Il principale di Melchiorre Gioia è un film piccolo, coraggioso e interessante, ricco di alcuni personaggi davvero unici, divertenti quanto fantozzianamente titanici, pieno di situazioni cariche di un quotidiano surreale quanto crepuscolare, qualche volta sognante. Il taglio delle riprese è quasi documentaristico ma la fotografia, giocando con i contrasti, rilascia una Milano dall’anima triplice. C’è una Milano dai colori e toni più caldi, che disegna il “sogno del passato”, il periodo felice della scuola e dell’amore in cui tutto è possibile. C’è la Milano della notte, carica di luci artificiali e quasi psichedeliche, ovattate. Luci che per questo, in qualche modo, rimandando anche loro a una realtà ugualmente sognante, sfumata nei contorni. C’è infine la Milano “di giorno”, dai contorni e colori spietatamente definiti, iper - reali, in cui la fuga dal reale è impossibile. 
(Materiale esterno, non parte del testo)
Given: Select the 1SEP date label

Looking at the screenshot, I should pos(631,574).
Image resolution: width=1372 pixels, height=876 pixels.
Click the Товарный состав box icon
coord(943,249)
I giovani attori coinvolti si dimostrano molto bravi e al netto di una storia che prosegue ondivaga tra accelerazioni e frenate, alla fine della pellicola si ha molta voglia di saperne di più, di scoprire dove il principe e gli altri anti-eroi di Castoldi andranno a finire. Perché sono personaggi  dentro i quali per molti sarà facile riconoscersi o riconoscere qualche amico.